INFORMATION SHOWN START

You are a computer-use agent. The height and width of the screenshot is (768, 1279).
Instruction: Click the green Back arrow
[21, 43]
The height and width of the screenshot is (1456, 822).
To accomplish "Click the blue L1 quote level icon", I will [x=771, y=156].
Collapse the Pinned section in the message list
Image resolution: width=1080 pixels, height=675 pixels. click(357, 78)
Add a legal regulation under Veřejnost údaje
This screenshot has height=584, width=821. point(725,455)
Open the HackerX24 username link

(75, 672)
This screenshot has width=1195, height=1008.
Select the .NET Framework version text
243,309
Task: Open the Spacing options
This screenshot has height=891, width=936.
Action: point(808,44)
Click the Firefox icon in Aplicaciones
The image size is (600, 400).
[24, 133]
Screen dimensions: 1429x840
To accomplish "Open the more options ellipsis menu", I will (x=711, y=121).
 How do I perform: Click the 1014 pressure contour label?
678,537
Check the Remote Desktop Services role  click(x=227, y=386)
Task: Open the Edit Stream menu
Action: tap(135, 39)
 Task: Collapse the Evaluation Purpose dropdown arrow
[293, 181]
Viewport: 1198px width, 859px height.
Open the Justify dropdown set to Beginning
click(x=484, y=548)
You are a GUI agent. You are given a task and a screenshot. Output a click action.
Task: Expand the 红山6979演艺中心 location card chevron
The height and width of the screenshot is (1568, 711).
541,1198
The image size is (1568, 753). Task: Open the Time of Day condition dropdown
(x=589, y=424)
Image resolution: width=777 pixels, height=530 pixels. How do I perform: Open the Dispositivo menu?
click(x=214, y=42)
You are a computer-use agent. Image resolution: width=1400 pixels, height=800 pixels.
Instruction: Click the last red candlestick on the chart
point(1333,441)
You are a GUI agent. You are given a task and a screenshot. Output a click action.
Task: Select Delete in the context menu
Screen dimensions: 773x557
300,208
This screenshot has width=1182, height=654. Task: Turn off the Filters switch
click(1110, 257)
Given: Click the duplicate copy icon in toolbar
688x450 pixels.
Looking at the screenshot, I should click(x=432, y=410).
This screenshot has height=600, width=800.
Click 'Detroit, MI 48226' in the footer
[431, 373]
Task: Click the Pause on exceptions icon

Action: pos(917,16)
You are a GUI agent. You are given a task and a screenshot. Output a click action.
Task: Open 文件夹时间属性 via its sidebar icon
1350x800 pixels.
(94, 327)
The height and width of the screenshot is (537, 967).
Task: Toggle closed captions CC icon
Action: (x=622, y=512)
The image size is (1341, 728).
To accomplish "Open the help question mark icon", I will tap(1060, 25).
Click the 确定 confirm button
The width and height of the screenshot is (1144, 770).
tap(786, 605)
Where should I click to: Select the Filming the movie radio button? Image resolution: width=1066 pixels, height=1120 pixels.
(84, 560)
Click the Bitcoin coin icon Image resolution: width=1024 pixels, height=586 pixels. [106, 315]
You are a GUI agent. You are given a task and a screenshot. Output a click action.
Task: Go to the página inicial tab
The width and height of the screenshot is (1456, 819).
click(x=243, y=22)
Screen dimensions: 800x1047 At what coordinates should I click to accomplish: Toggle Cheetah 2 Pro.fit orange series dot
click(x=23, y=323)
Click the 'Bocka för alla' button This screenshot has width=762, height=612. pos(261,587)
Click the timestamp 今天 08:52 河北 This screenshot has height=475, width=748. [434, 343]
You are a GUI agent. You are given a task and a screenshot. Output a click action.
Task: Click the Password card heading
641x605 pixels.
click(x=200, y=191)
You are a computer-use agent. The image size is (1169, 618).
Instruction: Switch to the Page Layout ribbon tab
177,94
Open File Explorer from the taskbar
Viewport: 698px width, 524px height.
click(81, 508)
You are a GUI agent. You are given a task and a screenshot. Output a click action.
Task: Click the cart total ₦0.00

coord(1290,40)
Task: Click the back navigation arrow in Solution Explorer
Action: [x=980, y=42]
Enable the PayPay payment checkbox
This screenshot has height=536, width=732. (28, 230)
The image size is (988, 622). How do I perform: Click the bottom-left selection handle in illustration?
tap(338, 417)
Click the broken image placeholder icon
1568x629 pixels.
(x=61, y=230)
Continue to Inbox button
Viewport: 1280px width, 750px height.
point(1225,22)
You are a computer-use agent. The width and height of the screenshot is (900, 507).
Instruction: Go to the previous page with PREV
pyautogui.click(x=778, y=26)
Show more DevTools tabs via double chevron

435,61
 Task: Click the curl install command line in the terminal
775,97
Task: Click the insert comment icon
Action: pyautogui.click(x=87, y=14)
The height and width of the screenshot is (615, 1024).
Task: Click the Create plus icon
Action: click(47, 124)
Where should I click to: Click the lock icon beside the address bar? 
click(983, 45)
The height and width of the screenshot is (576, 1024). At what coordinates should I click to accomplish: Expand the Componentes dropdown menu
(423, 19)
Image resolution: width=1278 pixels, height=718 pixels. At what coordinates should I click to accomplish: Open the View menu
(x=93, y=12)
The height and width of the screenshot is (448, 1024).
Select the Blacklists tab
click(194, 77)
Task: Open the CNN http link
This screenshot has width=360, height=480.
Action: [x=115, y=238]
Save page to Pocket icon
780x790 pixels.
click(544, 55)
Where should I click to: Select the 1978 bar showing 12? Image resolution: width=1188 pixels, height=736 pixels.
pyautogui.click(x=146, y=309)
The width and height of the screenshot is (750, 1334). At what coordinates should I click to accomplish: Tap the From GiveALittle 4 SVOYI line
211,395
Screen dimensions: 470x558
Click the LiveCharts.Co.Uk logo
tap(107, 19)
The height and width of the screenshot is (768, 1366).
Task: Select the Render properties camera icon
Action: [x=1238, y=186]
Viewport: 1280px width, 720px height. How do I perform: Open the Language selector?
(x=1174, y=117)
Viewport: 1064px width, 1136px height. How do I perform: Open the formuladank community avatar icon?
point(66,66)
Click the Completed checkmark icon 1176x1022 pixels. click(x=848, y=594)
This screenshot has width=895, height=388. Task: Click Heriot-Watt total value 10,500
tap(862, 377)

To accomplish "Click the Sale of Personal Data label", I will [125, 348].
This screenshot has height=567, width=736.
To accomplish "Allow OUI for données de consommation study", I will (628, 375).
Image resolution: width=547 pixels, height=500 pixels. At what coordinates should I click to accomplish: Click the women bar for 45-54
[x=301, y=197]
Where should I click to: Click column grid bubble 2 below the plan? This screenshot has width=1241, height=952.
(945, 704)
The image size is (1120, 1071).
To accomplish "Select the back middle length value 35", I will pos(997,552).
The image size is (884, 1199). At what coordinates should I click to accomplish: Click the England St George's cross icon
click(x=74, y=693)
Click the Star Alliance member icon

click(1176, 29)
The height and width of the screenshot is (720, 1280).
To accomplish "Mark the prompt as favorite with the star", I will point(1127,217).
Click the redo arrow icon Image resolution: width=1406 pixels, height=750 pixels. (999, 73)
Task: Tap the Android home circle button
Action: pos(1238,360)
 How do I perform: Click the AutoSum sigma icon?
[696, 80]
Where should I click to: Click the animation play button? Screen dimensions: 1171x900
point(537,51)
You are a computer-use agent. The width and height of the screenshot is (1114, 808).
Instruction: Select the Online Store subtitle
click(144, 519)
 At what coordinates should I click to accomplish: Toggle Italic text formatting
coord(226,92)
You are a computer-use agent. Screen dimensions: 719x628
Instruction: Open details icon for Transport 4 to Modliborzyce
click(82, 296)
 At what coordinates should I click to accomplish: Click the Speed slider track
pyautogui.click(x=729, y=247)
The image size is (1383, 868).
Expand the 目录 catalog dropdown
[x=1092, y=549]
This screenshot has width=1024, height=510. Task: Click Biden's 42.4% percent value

INFORMATION SHOWN END

• ACTIVITY: Could you transcribe the records in full, exactly?

• SOLUTION TO THIS PROBLEM:
You are a computer-use agent. The height and width of the screenshot is (768, 1279).
Instruction: Click the green Back arrow
[21, 43]
The height and width of the screenshot is (1456, 822).
To accomplish "Click the blue L1 quote level icon", I will [x=771, y=156].
Collapse the Pinned section in the message list
Image resolution: width=1080 pixels, height=675 pixels. click(357, 78)
Add a legal regulation under Veřejnost údaje
This screenshot has height=584, width=821. point(725,455)
Open the HackerX24 username link

(75, 672)
This screenshot has width=1195, height=1008.
Select the .NET Framework version text
243,309
Task: Open the Spacing options
This screenshot has height=891, width=936.
Action: point(808,44)
Click the Firefox icon in Aplicaciones
The image size is (600, 400).
[24, 133]
Screen dimensions: 1429x840
To accomplish "Open the more options ellipsis menu", I will (x=711, y=121).
 How do I perform: Click the 1014 pressure contour label?
678,537
Check the Remote Desktop Services role  click(x=227, y=386)
Task: Open the Edit Stream menu
Action: tap(135, 39)
 Task: Collapse the Evaluation Purpose dropdown arrow
[293, 181]
Viewport: 1198px width, 859px height.
Open the Justify dropdown set to Beginning
click(x=484, y=548)
You are a GUI agent. You are given a task and a screenshot. Output a click action.
Task: Expand the 红山6979演艺中心 location card chevron
The height and width of the screenshot is (1568, 711).
541,1198
The image size is (1568, 753). Task: Open the Time of Day condition dropdown
(x=589, y=424)
Image resolution: width=777 pixels, height=530 pixels. How do I perform: Open the Dispositivo menu?
click(x=214, y=42)
You are a computer-use agent. Image resolution: width=1400 pixels, height=800 pixels.
Instruction: Click the last red candlestick on the chart
point(1333,441)
You are a GUI agent. You are given a task and a screenshot. Output a click action.
Task: Select Delete in the context menu
Screen dimensions: 773x557
300,208
This screenshot has width=1182, height=654. Task: Turn off the Filters switch
click(1110, 257)
Given: Click the duplicate copy icon in toolbar
688x450 pixels.
Looking at the screenshot, I should click(x=432, y=410).
This screenshot has height=600, width=800.
Click 'Detroit, MI 48226' in the footer
[431, 373]
Task: Click the Pause on exceptions icon

Action: pos(917,16)
You are a GUI agent. You are given a task and a screenshot. Output a click action.
Task: Open 文件夹时间属性 via its sidebar icon
1350x800 pixels.
(94, 327)
The height and width of the screenshot is (537, 967).
Task: Toggle closed captions CC icon
Action: (x=622, y=512)
The image size is (1341, 728).
To accomplish "Open the help question mark icon", I will tap(1060, 25).
Click the 确定 confirm button
The width and height of the screenshot is (1144, 770).
tap(786, 605)
Where should I click to: Select the Filming the movie radio button? Image resolution: width=1066 pixels, height=1120 pixels.
(84, 560)
Click the Bitcoin coin icon Image resolution: width=1024 pixels, height=586 pixels. [106, 315]
You are a GUI agent. You are given a task and a screenshot. Output a click action.
Task: Go to the página inicial tab
The width and height of the screenshot is (1456, 819).
click(x=243, y=22)
Screen dimensions: 800x1047 At what coordinates should I click to accomplish: Toggle Cheetah 2 Pro.fit orange series dot
click(x=23, y=323)
Click the 'Bocka för alla' button This screenshot has width=762, height=612. pos(261,587)
Click the timestamp 今天 08:52 河北 This screenshot has height=475, width=748. [434, 343]
You are a GUI agent. You are given a task and a screenshot. Output a click action.
Task: Click the Password card heading
641x605 pixels.
click(x=200, y=191)
You are a computer-use agent. The image size is (1169, 618).
Instruction: Switch to the Page Layout ribbon tab
177,94
Open File Explorer from the taskbar
Viewport: 698px width, 524px height.
click(81, 508)
You are a GUI agent. You are given a task and a screenshot. Output a click action.
Task: Click the cart total ₦0.00

coord(1290,40)
Task: Click the back navigation arrow in Solution Explorer
Action: [x=980, y=42]
Enable the PayPay payment checkbox
This screenshot has height=536, width=732. (28, 230)
The image size is (988, 622). How do I perform: Click the bottom-left selection handle in illustration?
tap(338, 417)
Click the broken image placeholder icon
1568x629 pixels.
(x=61, y=230)
Continue to Inbox button
Viewport: 1280px width, 750px height.
point(1225,22)
You are a computer-use agent. The width and height of the screenshot is (900, 507).
Instruction: Go to the previous page with PREV
pyautogui.click(x=778, y=26)
Show more DevTools tabs via double chevron

435,61
 Task: Click the curl install command line in the terminal
775,97
Task: Click the insert comment icon
Action: pyautogui.click(x=87, y=14)
The height and width of the screenshot is (615, 1024).
Task: Click the Create plus icon
Action: click(47, 124)
Where should I click to: Click the lock icon beside the address bar? 
click(983, 45)
The height and width of the screenshot is (576, 1024). At what coordinates should I click to accomplish: Expand the Componentes dropdown menu
(423, 19)
Image resolution: width=1278 pixels, height=718 pixels. At what coordinates should I click to accomplish: Open the View menu
(x=93, y=12)
The height and width of the screenshot is (448, 1024).
Select the Blacklists tab
click(194, 77)
Task: Open the CNN http link
This screenshot has width=360, height=480.
Action: [x=115, y=238]
Save page to Pocket icon
780x790 pixels.
click(544, 55)
Where should I click to: Select the 1978 bar showing 12? Image resolution: width=1188 pixels, height=736 pixels.
pyautogui.click(x=146, y=309)
The width and height of the screenshot is (750, 1334). At what coordinates should I click to accomplish: Tap the From GiveALittle 4 SVOYI line
211,395
Screen dimensions: 470x558
Click the LiveCharts.Co.Uk logo
tap(107, 19)
The height and width of the screenshot is (768, 1366).
Task: Select the Render properties camera icon
Action: [x=1238, y=186]
Viewport: 1280px width, 720px height. How do I perform: Open the Language selector?
(x=1174, y=117)
Viewport: 1064px width, 1136px height. How do I perform: Open the formuladank community avatar icon?
point(66,66)
Click the Completed checkmark icon 1176x1022 pixels. click(x=848, y=594)
This screenshot has width=895, height=388. Task: Click Heriot-Watt total value 10,500
tap(862, 377)

To accomplish "Click the Sale of Personal Data label", I will [125, 348].
This screenshot has height=567, width=736.
To accomplish "Allow OUI for données de consommation study", I will (628, 375).
Image resolution: width=547 pixels, height=500 pixels. At what coordinates should I click to accomplish: Click the women bar for 45-54
[x=301, y=197]
Where should I click to: Click column grid bubble 2 below the plan? This screenshot has width=1241, height=952.
(945, 704)
The image size is (1120, 1071).
To accomplish "Select the back middle length value 35", I will pos(997,552).
The image size is (884, 1199). At what coordinates should I click to accomplish: Click the England St George's cross icon
click(x=74, y=693)
Click the Star Alliance member icon

click(1176, 29)
The height and width of the screenshot is (720, 1280).
To accomplish "Mark the prompt as favorite with the star", I will point(1127,217).
Click the redo arrow icon Image resolution: width=1406 pixels, height=750 pixels. (999, 73)
Task: Tap the Android home circle button
Action: pos(1238,360)
 How do I perform: Click the AutoSum sigma icon?
[696, 80]
Where should I click to: Click the animation play button? Screen dimensions: 1171x900
point(537,51)
You are a computer-use agent. The width and height of the screenshot is (1114, 808).
Instruction: Select the Online Store subtitle
click(144, 519)
 At what coordinates should I click to accomplish: Toggle Italic text formatting
coord(226,92)
You are a computer-use agent. Screen dimensions: 719x628
Instruction: Open details icon for Transport 4 to Modliborzyce
click(82, 296)
 At what coordinates should I click to accomplish: Click the Speed slider track
pyautogui.click(x=729, y=247)
The image size is (1383, 868).
Expand the 目录 catalog dropdown
[x=1092, y=549]
This screenshot has width=1024, height=510. Task: Click Biden's 42.4% percent value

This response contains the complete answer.